Maybe it's the extremely late hour, but my cynical feeling is that this seems really a psychologically driven feature... driven by some kind of awkward, socially obsessive mindset.




I use iMessage, WhatsApp and LINE are really big around me too. All three have this feature, and it's clear that FB would rather have us use their short messaging infrastructure instead.

So even if it's silly, the competition started being silly.
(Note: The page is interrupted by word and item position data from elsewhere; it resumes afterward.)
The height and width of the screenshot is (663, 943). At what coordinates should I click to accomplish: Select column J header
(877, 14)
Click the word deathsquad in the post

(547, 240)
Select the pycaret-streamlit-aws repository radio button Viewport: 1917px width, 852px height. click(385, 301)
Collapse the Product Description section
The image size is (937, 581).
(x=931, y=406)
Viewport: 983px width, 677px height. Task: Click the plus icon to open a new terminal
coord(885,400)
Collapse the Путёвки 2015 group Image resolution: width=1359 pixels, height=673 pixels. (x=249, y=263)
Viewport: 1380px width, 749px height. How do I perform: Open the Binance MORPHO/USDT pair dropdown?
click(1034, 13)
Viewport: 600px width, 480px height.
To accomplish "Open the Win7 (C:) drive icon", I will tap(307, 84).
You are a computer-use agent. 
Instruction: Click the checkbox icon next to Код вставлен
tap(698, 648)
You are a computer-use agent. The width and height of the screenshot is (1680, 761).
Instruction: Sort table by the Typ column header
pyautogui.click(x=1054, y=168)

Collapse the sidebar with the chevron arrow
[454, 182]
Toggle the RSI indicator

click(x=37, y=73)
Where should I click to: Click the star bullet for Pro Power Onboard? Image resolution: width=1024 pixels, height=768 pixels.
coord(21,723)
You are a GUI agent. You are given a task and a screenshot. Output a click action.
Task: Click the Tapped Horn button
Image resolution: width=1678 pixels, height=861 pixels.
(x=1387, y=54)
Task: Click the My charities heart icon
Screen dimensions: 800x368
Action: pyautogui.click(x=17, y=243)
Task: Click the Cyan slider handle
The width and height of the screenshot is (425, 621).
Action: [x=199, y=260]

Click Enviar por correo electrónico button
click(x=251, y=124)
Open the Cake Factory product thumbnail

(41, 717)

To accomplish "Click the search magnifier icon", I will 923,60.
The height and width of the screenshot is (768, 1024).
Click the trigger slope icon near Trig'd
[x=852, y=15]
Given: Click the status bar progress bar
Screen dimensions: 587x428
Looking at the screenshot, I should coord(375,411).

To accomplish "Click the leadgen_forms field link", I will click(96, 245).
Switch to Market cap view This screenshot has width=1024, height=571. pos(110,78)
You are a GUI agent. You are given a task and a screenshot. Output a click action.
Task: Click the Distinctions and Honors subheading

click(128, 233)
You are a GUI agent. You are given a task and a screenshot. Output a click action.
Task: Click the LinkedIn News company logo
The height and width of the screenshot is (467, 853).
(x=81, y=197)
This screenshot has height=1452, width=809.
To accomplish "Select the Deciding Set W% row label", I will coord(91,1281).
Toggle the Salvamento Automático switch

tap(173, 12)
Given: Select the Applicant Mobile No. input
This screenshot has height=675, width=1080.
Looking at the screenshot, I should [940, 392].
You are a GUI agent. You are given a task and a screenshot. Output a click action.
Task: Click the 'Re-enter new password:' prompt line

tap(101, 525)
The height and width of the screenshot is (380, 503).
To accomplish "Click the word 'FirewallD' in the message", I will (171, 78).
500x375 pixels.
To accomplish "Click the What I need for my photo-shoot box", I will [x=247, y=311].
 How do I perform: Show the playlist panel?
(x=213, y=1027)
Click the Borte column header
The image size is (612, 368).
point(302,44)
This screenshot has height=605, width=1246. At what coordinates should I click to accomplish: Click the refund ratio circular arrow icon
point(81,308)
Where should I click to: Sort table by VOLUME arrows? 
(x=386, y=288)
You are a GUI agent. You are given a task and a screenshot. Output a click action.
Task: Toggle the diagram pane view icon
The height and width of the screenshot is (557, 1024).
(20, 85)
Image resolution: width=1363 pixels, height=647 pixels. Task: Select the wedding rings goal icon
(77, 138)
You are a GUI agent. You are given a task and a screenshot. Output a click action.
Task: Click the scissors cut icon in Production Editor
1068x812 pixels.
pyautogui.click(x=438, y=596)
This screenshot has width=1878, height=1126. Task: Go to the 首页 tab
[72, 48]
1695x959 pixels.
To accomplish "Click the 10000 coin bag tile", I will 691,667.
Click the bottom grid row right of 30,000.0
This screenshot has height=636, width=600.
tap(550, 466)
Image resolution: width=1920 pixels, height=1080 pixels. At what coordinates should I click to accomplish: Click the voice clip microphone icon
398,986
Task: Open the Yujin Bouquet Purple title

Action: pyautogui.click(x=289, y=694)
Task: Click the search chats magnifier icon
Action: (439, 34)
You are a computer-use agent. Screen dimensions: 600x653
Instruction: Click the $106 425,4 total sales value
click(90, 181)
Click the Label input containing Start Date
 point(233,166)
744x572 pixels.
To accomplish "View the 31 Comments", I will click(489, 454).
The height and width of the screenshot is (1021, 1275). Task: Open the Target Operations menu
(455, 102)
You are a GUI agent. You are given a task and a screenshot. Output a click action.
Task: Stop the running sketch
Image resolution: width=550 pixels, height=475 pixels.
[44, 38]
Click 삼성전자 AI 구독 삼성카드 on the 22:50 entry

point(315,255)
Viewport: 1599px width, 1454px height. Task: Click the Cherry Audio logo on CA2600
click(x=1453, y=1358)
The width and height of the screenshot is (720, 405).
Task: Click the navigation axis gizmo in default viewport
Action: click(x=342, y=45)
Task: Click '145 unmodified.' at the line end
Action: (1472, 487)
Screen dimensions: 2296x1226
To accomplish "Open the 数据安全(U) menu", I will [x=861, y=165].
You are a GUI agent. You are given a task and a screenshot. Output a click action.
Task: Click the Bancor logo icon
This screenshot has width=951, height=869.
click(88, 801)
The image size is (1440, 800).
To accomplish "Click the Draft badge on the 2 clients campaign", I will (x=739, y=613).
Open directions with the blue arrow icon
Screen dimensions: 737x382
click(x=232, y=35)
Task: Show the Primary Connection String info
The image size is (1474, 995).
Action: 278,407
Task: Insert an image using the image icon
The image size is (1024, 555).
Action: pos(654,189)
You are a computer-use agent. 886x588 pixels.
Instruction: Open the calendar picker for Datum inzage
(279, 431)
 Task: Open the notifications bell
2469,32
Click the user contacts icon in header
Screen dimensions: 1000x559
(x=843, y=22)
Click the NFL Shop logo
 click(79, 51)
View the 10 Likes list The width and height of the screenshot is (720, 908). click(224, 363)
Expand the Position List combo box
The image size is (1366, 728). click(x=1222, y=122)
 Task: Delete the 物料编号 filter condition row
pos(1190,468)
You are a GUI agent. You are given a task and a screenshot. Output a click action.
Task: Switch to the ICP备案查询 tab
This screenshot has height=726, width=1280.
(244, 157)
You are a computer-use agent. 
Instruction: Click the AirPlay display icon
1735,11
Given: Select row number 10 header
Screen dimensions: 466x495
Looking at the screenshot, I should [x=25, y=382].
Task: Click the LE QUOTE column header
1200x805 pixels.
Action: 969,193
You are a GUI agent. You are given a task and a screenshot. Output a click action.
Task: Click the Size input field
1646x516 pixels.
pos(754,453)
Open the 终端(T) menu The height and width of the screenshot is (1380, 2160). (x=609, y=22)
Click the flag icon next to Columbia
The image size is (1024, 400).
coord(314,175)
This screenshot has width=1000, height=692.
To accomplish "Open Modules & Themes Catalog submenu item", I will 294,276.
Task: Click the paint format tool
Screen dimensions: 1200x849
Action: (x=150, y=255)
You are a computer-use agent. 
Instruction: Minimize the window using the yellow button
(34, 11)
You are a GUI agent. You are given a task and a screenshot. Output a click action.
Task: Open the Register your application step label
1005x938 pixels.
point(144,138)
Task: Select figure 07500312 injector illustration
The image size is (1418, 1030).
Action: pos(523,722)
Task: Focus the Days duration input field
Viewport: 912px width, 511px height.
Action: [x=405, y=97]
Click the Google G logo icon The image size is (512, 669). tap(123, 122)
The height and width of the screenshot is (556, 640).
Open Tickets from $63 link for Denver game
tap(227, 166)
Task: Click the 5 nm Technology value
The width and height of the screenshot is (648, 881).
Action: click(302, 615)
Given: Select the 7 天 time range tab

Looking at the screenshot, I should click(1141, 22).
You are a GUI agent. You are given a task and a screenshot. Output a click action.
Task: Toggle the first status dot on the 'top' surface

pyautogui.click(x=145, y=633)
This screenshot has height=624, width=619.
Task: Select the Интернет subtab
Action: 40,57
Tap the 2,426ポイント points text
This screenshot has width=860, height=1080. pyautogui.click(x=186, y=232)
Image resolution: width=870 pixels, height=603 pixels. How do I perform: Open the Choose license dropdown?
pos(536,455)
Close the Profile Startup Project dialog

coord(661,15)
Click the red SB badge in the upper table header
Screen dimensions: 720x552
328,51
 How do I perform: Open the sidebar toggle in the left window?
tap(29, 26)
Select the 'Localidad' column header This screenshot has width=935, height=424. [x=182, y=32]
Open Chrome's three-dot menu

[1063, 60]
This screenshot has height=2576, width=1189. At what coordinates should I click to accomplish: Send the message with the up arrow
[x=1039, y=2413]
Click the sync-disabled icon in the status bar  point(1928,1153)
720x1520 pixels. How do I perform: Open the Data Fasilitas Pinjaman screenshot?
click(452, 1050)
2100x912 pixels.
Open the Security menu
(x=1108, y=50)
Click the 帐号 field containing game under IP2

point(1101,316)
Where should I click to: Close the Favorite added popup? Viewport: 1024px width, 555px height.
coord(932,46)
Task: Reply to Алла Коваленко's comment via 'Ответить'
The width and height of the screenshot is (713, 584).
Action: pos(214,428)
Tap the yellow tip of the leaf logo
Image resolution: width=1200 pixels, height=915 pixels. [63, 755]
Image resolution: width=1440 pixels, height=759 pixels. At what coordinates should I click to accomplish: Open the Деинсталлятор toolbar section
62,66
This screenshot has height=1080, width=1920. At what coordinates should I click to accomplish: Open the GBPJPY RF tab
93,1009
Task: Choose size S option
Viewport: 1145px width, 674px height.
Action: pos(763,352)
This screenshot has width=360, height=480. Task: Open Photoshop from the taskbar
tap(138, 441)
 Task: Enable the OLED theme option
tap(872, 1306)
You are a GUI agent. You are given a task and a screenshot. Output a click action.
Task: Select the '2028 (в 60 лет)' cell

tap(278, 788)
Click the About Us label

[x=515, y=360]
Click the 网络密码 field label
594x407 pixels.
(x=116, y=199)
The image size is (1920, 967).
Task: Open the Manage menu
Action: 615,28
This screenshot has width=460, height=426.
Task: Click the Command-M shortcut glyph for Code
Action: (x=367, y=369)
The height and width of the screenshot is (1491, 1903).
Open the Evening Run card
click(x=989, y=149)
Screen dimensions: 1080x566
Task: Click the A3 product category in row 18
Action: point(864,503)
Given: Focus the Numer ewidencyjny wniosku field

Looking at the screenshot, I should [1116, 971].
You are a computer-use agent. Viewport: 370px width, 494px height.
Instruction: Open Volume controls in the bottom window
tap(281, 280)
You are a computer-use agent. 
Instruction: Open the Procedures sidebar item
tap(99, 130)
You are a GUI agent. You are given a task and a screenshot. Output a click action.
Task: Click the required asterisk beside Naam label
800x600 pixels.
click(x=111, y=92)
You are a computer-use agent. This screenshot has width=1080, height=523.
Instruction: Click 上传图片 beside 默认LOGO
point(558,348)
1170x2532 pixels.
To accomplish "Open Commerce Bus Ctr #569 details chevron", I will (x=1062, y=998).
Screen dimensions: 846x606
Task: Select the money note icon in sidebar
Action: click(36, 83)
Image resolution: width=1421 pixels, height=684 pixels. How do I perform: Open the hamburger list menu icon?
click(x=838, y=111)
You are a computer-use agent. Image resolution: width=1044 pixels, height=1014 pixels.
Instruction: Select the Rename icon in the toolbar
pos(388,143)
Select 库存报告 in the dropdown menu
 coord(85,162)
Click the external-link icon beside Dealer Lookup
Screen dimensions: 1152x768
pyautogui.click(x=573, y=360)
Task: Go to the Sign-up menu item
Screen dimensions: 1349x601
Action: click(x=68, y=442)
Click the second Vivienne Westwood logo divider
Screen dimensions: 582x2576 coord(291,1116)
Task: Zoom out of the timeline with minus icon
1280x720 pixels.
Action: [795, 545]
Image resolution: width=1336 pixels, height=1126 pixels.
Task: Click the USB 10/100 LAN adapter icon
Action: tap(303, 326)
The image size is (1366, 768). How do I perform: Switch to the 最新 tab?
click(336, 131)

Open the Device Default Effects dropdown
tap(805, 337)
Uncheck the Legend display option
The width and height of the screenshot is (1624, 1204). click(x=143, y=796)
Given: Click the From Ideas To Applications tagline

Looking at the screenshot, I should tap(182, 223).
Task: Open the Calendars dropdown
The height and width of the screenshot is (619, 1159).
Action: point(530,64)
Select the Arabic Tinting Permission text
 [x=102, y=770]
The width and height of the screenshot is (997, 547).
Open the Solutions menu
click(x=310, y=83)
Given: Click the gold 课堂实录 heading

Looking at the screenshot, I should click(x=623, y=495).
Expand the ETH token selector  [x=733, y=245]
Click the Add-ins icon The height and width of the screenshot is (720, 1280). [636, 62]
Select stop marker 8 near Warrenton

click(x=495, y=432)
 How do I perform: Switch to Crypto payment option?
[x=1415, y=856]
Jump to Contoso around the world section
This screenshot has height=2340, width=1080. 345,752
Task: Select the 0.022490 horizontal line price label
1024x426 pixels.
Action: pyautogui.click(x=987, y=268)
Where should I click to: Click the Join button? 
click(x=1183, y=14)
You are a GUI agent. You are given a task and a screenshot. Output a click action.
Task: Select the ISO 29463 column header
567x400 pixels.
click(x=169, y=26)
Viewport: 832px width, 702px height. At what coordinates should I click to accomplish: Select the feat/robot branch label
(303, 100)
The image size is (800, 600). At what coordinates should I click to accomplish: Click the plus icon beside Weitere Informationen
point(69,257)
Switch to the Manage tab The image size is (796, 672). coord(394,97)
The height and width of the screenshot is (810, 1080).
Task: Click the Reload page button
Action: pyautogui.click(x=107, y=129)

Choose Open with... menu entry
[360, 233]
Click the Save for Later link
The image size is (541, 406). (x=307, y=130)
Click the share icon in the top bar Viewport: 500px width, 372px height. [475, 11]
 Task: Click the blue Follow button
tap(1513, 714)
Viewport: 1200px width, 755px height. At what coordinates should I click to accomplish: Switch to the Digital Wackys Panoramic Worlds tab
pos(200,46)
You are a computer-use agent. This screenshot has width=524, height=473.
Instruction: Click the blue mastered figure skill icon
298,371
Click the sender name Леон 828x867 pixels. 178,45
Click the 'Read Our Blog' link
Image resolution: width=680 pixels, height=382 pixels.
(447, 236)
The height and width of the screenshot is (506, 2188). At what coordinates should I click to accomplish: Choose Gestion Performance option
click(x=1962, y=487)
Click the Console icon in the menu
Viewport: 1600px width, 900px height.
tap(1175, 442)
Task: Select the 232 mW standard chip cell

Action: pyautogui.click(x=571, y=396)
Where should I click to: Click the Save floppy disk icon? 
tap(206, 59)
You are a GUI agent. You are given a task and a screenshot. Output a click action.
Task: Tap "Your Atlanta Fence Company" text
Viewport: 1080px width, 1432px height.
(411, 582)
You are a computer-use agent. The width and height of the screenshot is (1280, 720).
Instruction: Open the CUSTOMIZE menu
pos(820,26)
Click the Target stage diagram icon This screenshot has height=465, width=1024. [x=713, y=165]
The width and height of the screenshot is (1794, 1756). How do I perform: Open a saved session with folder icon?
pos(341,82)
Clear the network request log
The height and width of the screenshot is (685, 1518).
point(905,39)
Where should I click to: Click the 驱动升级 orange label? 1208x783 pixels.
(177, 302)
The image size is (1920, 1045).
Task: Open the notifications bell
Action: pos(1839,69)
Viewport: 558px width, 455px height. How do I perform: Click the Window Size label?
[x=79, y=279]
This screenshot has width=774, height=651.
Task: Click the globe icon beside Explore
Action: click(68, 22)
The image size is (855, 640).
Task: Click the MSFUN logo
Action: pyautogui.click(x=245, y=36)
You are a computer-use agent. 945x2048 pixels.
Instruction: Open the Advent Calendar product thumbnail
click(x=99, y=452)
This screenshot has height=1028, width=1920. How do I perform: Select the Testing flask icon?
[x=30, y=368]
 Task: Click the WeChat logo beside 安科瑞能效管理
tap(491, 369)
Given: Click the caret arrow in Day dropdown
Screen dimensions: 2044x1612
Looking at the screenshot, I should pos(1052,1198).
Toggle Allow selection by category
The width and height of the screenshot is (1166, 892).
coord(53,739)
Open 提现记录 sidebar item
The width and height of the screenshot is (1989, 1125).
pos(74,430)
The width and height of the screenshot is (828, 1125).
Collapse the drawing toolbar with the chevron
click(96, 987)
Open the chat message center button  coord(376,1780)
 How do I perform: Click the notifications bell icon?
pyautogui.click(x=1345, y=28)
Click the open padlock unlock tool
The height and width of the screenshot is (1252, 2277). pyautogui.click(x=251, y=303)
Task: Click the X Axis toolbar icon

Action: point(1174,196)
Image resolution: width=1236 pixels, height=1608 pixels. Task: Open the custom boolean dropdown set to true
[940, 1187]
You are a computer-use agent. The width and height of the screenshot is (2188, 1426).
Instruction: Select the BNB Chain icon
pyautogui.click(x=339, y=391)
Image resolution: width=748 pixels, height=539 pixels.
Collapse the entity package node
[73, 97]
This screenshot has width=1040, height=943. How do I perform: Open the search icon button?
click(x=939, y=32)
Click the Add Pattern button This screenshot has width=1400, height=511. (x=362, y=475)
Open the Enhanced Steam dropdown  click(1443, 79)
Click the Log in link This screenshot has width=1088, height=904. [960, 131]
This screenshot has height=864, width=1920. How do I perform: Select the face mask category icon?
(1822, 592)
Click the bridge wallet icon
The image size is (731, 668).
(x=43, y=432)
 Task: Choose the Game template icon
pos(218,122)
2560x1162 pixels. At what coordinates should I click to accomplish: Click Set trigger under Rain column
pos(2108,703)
If someone hasn't read your message in a month that means a different thing than no response for a month. Some would assume you said the wrong thing, etc. Also remember Facebook is software- which can fail. Maybe this is also a way to help reduce message delivery failure- with email you might get a message bounce back if the send failed. If a Facebook message failed to deliver due to bugs, hardware failure, etc how would a user know? If they don't know they probably won't complain to the FB message API developer/manager who has a "can't reproduce", "intermittent", "sometimes occurs" bug.


If it's important you'll find another way to contact them.

The logic behind using it to show if they fail or not doesn't work. The system that would identify if a message was sent would be tied into the messaging system; They should have this if it's possible, though they don't need to make the results known.